[Stored items]
****************************************

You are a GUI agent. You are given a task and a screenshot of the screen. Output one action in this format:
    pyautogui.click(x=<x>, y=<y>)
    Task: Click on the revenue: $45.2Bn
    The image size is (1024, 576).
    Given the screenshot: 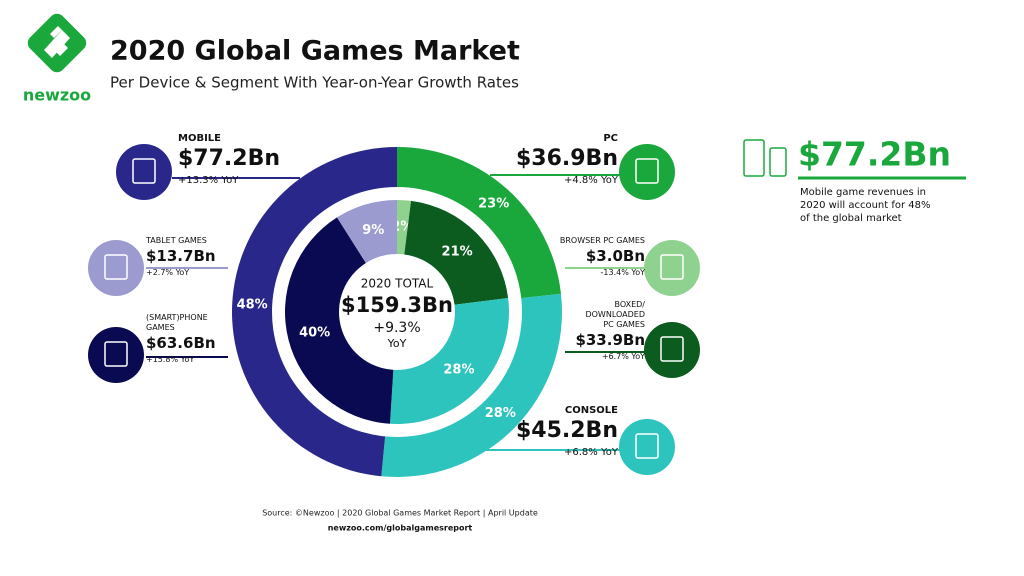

****************************************

■ **TASK DIRECTIONS**:
Return the lines of the items above word for word, with the pictures left out.

■ **OUTPUT FOR THIS TASK**:
You are a GUI agent. You are given a task and a screenshot of the screen. Output one action in this format:
    pyautogui.click(x=<x>, y=<y>)
    Task: Click on the revenue: $45.2Bn
    The image size is (1024, 576).
    Given the screenshot: 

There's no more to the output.